Work task:
Exactly repeat the full listing that follows.

Provided information:
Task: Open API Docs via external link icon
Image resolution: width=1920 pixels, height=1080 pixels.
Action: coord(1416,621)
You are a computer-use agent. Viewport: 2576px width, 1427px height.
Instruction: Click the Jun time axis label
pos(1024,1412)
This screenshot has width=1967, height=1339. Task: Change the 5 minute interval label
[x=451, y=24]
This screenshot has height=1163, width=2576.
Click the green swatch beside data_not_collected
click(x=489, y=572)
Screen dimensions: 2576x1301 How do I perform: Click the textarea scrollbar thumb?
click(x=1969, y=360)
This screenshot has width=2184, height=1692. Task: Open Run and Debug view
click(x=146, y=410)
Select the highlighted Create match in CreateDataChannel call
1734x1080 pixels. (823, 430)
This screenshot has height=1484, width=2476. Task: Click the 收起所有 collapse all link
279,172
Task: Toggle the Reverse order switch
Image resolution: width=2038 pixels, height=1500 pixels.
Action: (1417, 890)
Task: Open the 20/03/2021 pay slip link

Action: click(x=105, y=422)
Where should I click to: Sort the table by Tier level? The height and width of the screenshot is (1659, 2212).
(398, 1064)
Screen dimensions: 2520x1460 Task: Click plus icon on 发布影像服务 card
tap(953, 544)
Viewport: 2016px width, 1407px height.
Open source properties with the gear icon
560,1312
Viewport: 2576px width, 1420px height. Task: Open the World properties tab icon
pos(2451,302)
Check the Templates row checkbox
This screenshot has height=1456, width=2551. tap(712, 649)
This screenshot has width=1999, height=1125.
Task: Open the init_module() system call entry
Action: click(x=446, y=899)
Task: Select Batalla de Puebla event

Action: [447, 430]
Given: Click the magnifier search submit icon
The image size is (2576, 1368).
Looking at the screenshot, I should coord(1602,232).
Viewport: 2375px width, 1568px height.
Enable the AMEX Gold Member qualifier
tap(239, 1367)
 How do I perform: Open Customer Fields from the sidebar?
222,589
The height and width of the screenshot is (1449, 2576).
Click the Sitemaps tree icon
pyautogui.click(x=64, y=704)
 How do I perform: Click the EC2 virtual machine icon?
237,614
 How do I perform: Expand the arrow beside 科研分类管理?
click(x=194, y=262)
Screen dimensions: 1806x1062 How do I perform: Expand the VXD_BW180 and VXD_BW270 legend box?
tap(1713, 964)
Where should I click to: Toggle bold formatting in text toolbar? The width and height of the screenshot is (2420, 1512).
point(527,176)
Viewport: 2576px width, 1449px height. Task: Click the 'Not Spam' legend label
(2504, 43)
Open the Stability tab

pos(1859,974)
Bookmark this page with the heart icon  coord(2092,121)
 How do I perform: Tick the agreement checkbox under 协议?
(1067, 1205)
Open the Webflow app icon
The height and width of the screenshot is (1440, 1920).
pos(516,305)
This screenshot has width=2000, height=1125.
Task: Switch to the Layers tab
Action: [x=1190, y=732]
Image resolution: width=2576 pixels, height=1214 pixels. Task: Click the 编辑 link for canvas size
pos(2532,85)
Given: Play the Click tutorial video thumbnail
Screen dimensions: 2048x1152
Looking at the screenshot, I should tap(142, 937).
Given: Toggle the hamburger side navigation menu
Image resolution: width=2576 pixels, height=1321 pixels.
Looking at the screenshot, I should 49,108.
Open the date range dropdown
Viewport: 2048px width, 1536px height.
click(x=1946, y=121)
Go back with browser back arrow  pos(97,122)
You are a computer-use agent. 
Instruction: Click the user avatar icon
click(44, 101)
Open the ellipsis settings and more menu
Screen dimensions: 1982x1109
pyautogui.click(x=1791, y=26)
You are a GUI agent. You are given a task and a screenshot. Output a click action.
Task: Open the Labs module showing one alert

Exercise answer:
Task: Open API Docs via external link icon
Image resolution: width=1920 pixels, height=1080 pixels.
Action: coord(1416,621)
You are a computer-use agent. Viewport: 2576px width, 1427px height.
Instruction: Click the Jun time axis label
pos(1024,1412)
This screenshot has width=1967, height=1339. Task: Change the 5 minute interval label
[x=451, y=24]
This screenshot has height=1163, width=2576.
Click the green swatch beside data_not_collected
click(x=489, y=572)
Screen dimensions: 2576x1301 How do I perform: Click the textarea scrollbar thumb?
click(x=1969, y=360)
This screenshot has width=2184, height=1692. Task: Open Run and Debug view
click(x=146, y=410)
Select the highlighted Create match in CreateDataChannel call
1734x1080 pixels. (823, 430)
This screenshot has height=1484, width=2476. Task: Click the 收起所有 collapse all link
279,172
Task: Toggle the Reverse order switch
Image resolution: width=2038 pixels, height=1500 pixels.
Action: (1417, 890)
Task: Open the 20/03/2021 pay slip link

Action: click(x=105, y=422)
Where should I click to: Sort the table by Tier level? The height and width of the screenshot is (1659, 2212).
(398, 1064)
Screen dimensions: 2520x1460 Task: Click plus icon on 发布影像服务 card
tap(953, 544)
Viewport: 2016px width, 1407px height.
Open source properties with the gear icon
560,1312
Viewport: 2576px width, 1420px height. Task: Open the World properties tab icon
pos(2451,302)
Check the Templates row checkbox
This screenshot has height=1456, width=2551. tap(712, 649)
This screenshot has width=1999, height=1125.
Task: Open the init_module() system call entry
Action: click(x=446, y=899)
Task: Select Batalla de Puebla event

Action: [447, 430]
Given: Click the magnifier search submit icon
The image size is (2576, 1368).
Looking at the screenshot, I should coord(1602,232).
Viewport: 2375px width, 1568px height.
Enable the AMEX Gold Member qualifier
tap(239, 1367)
 How do I perform: Open Customer Fields from the sidebar?
222,589
The height and width of the screenshot is (1449, 2576).
Click the Sitemaps tree icon
pyautogui.click(x=64, y=704)
 How do I perform: Click the EC2 virtual machine icon?
237,614
 How do I perform: Expand the arrow beside 科研分类管理?
click(x=194, y=262)
Screen dimensions: 1806x1062 How do I perform: Expand the VXD_BW180 and VXD_BW270 legend box?
tap(1713, 964)
Where should I click to: Toggle bold formatting in text toolbar? The width and height of the screenshot is (2420, 1512).
point(527,176)
Viewport: 2576px width, 1449px height. Task: Click the 'Not Spam' legend label
(2504, 43)
Open the Stability tab

pos(1859,974)
Bookmark this page with the heart icon  coord(2092,121)
 How do I perform: Tick the agreement checkbox under 协议?
(1067, 1205)
Open the Webflow app icon
The height and width of the screenshot is (1440, 1920).
pos(516,305)
This screenshot has width=2000, height=1125.
Task: Switch to the Layers tab
Action: [x=1190, y=732]
Image resolution: width=2576 pixels, height=1214 pixels. Task: Click the 编辑 link for canvas size
pos(2532,85)
Given: Play the Click tutorial video thumbnail
Screen dimensions: 2048x1152
Looking at the screenshot, I should tap(142, 937).
Given: Toggle the hamburger side navigation menu
Image resolution: width=2576 pixels, height=1321 pixels.
Looking at the screenshot, I should 49,108.
Open the date range dropdown
Viewport: 2048px width, 1536px height.
click(x=1946, y=121)
Go back with browser back arrow  pos(97,122)
You are a computer-use agent. 
Instruction: Click the user avatar icon
click(44, 101)
Open the ellipsis settings and more menu
Screen dimensions: 1982x1109
pyautogui.click(x=1791, y=26)
You are a GUI agent. You are given a task and a screenshot. Output a click action.
Task: Open the Labs module showing one alert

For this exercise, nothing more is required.